RcppArrayFire 0.0.2: Rcpp integration for ArrayFire

The RcppArrayFire package uses Rcpp to provide an interface from R to and from the ArrayFire library, an open source library that can make use of GPUs and other hardware accelerators via CUDA or OpenCL.

The official R bindings expose ArrayFire data structures as objects in R, which would require a large amount of code to support all the methods defined in ArrayFire’s C/C++ API. RcppArrayFire instead, which is derived from RcppFire by Kazuki Fukui, follows the lead of packages like RcppArmadillo or RcppEigen to provide seamless communication between R and ArrayFire at the C++ level.

Installation

Please note that currently RcppArrayFire has only been tested on Linux systems.

Prerequisites

In order to use RcppArrayFire you will need development tools for R, Rcpp and the ArrayFire library and header files. On a sufficiently recent Debian based or derived system, this can be achieved with:

sudo apt-get install r-base-dev r-cran-rcpp libarrayfire-dev libarrayfire-unified3 

This will install the unified and CPU backends. The CUDA backend has not been packaged for Debian, and usage of the packaged OpenCL backend is hindered by a bug in the clBLAS package. For serious usage it is currently better to build from source or use the binary installer from ArrayFire:

sudo apt-get install r-base-dev r-cran-rcpp libglfw3
# download installer from http://arrayfire.com/download/
sudo sh arrayfire-installer.sh --exclude-subdir --prefix=/usr/local

In the last command you have to adjust the name of the installer script and (optionally) the installation prefix. For GPU support, you have to install additional drivers. For many build-in Intel GPUs, you can use

sudo apt-get install beignet-opencl-icd ocl-icd-libopencl1

Installing CUDA or other OpenCL drivers is beyond the scope of this post, but see the ArrayFire documentation for details.

Package installation

RcppArrayFire is not on CRAN, but you can install the current version via drat:

#install.packages("drat")
drat::addRepo("RInstitute")
install.packages("RcppArrayFire")

If you have installed ArrayFire in a non-standard directory, you have to use the configure argument --with-arrayfire:

install.packages("RcppArrayFire", configure.args = "--with-arrayfire=/opt/arrayfire-3")

Usage

Calculating pi by simulation

Let’s look at the classical example of calculating pi via simulation. The basic idea is to generate a large number of random points within the unit square. An approximation for pi can then be calculated from the ratio of points within the unit circle to the total number of points. A vectorized implementation in R might look like this:

piR <- function(N) {
    x <- runif(N)
    y <- runif(N)
    4 * sum(sqrt(x^2 + y^2) < 1.0) / N
}

set.seed(42)
system.time(cat("pi ~= ", piR(10^7), "\n"))
## pi ~=  3.140899
##    user  system elapsed 
##   0.688   0.076   0.766

A simple way to use C++ code in R is to use the inline package or cppFunction() from Rcpp, which are both possible with RcppArrayFire. An implementation in C++ using ArrayFire might look like this:

src <- '
double piAF (const int N) {
    array x = randu(N, f32);
    array y = randu(N, f32);
    return 4.0 * sum<float>(sqrt(x*x + y*y) < 1.0) / N;
}'
Rcpp::cppFunction(code = src, depends = "RcppArrayFire", includes = "using namespace af;")

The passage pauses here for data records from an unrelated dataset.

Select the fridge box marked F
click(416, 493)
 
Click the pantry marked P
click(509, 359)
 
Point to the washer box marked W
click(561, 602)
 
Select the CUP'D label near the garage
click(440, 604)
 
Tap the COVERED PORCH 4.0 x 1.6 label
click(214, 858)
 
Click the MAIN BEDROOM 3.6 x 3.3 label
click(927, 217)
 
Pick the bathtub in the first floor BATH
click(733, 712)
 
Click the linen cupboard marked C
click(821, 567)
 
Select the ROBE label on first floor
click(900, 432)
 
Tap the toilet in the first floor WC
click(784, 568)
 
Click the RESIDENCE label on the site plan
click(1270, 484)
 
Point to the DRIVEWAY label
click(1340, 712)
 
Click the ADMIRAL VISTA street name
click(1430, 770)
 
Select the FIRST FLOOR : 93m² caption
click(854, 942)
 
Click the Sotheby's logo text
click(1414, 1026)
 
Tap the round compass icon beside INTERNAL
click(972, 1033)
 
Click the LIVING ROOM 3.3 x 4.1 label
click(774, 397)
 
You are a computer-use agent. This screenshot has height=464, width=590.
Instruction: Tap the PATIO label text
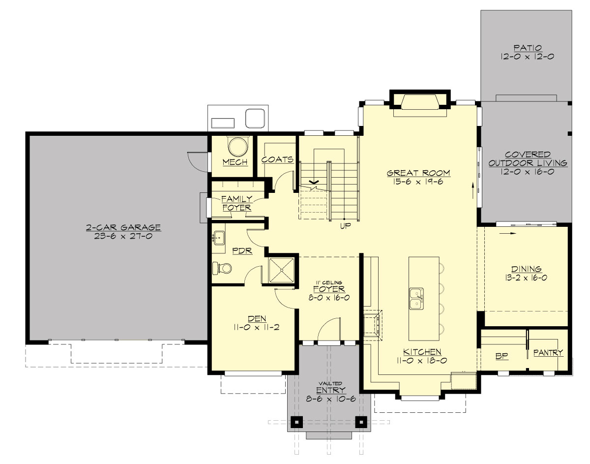point(528,48)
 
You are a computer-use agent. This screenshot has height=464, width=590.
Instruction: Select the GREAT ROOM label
point(418,173)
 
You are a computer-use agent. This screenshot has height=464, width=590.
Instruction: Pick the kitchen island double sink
point(416,299)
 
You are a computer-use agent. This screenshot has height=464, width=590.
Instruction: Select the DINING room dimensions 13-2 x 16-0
point(526,278)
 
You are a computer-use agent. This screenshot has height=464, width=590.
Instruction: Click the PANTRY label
point(548,353)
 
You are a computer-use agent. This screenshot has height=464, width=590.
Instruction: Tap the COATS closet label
point(277,160)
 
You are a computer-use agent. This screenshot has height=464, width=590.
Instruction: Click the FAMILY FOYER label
point(236,203)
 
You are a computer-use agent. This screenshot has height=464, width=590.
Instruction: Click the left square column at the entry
point(296,422)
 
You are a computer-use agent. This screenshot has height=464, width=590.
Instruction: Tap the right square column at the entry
point(361,422)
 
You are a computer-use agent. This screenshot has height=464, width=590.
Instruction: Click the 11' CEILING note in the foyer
point(329,282)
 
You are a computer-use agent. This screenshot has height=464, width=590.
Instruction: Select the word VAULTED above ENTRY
point(330,383)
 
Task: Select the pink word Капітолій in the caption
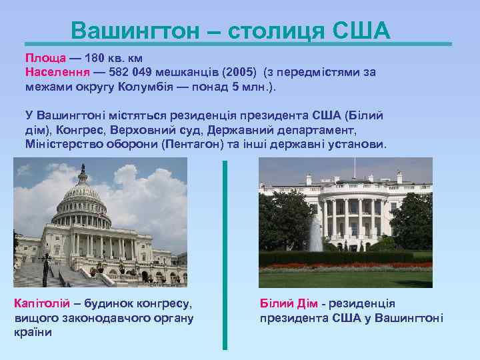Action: click(x=41, y=303)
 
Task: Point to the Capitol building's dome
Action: click(x=82, y=200)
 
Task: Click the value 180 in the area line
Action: click(x=95, y=58)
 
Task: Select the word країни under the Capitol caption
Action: click(x=33, y=333)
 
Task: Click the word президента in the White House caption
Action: click(x=288, y=318)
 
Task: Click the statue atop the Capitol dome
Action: click(x=82, y=168)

RcppArrayFire::arrayfire_set_seed(42)
system.time(cat("pi ~= ", piAF(10^7), "\n"))
## pi ~=  3.141066
##    user  system elapsed 
##   0.036   0.024  0.019

Several things are worth noting:

(1) The syntax is almost identical. Besides the need for using types and a different function name when generating random numbers, the argument f32 to randu as well as the float type catches the eye. These instruct ArrayFire to use single precision floats, since not all devices support double precision floating point numbers. If you want to use double precision, you have to specify f64 and double.

(2) The results are not the same, since ArrayFire uses a different random number generator.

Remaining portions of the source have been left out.